Taliaferro County 10 pt. 4.5 yrs old 208 lbs. live weight.


----------



## MonroeTaco (Feb 22, 2009)

Can't really tell from pic, but he dressed out at 273#. Killed opening day last year in Wilkes county.


----------



## sagebrush (Feb 23, 2009)

*here you go.......*

here is one killed in worth county in 2008 that tips the scale at 262lbs!!!!    its true we do have them


----------



## cpowel10 (Feb 23, 2009)

sagebrush said:


> here is one killed in worth county in 2008 that tips the scale at 262lbs!!!!    its true we do have them



Thats a fat one.  What part of the county did you kill him in?


----------



## whitworth (Feb 23, 2009)

*Some of you fellers*

are either overtaxing your mind; or overtaxing those corn feeders.  

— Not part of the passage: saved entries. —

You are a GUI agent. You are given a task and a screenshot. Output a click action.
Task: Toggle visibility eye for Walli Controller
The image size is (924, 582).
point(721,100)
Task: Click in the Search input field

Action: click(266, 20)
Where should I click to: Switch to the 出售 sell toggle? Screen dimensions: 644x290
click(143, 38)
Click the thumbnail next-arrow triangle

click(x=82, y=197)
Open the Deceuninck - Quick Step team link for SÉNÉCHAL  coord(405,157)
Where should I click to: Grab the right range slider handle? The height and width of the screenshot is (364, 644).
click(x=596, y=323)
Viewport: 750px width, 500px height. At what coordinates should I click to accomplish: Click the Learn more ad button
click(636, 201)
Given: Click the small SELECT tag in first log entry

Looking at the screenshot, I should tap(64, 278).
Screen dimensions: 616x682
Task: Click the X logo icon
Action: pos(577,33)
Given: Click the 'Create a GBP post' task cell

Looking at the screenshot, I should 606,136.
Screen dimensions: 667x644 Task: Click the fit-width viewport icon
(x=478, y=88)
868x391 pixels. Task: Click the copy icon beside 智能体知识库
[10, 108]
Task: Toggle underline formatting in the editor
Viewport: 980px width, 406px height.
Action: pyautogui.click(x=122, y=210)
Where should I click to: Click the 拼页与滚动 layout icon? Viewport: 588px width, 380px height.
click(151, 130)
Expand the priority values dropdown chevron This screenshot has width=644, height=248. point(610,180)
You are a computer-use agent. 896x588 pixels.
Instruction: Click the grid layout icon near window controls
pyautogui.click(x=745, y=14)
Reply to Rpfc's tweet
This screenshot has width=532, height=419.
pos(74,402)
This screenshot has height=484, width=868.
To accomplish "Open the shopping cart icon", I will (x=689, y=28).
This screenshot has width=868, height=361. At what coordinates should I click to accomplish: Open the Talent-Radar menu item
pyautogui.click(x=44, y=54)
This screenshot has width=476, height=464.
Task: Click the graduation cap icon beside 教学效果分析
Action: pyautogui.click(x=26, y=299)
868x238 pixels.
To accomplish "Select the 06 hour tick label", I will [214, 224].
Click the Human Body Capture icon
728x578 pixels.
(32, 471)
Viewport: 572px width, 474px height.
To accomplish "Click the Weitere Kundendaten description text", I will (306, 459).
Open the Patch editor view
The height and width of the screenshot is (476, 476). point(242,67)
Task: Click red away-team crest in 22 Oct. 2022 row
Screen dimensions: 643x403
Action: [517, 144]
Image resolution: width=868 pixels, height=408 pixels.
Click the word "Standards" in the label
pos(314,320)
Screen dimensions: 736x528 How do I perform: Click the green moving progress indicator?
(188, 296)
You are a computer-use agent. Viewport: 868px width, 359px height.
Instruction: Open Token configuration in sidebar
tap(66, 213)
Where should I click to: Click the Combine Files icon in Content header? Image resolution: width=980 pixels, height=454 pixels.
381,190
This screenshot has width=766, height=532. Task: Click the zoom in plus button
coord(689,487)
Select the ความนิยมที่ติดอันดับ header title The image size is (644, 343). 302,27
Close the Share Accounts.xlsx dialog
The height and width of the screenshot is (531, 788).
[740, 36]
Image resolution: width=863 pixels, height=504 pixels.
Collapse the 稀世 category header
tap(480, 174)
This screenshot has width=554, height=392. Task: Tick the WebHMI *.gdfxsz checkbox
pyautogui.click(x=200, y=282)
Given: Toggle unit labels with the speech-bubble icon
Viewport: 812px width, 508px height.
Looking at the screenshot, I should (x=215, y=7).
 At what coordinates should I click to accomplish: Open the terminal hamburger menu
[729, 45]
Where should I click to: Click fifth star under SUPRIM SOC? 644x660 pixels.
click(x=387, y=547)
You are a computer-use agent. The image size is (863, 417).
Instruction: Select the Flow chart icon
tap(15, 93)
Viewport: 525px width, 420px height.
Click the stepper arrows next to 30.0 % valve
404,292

And if it was eating those Georgia peanuts, it would probably be dead.        Kidding!


----------



## sagebrush (Feb 23, 2009)

i think the guy killed it off 82 aroune massey airport rd.


----------



## godogs57 (Feb 23, 2009)

Sooo...that 273# buck would weigh 334 pounds live????????


----------



## Timberman (Feb 23, 2009)

The Boyd Jones buck from Worth County is documented and taken as fact. Shot in 1972, it weighed 355# field dressed in front of law enforcement and other witnesses in Tallahassee Florida. An earlier attempt had been made to weigh the deer on 300# cotton scales and they bottomed out. It is tied with a buck from Maine with the same weight as the 2nd heaviest ever. It was an anomaly and it is most unlikely another from Georgia will ever come close. The biggest I've seen from Georgia weighed 191 dressed. I've taken two bucks in Alberta that weighed more than 270# live. 

Carl Lenander Jr. Killed a buck in 1926 in Minnesota that weighed 402 dressed and was estimated to have been 511 on the hoof. It is generally considered the heaviest ever taken.


----------



## lostacres (Feb 23, 2009)

NDLucas said:


> No pics, but I know for a fact that there are 300+lb deer in certain areas of Harris County. I know of one that was killed this past season that went in the upper 150's and weighed 310 with several brushing 300lbs the past several years.  The properties I am talking about have been intensively trophy managed for over 12 years with a food plot and supplemental feed budget that would make your mouth hit the floor.
> 
> With the right management program and funds with time, it is very possible.
> 
> Edit: The places I am referring to are NOT high fenced.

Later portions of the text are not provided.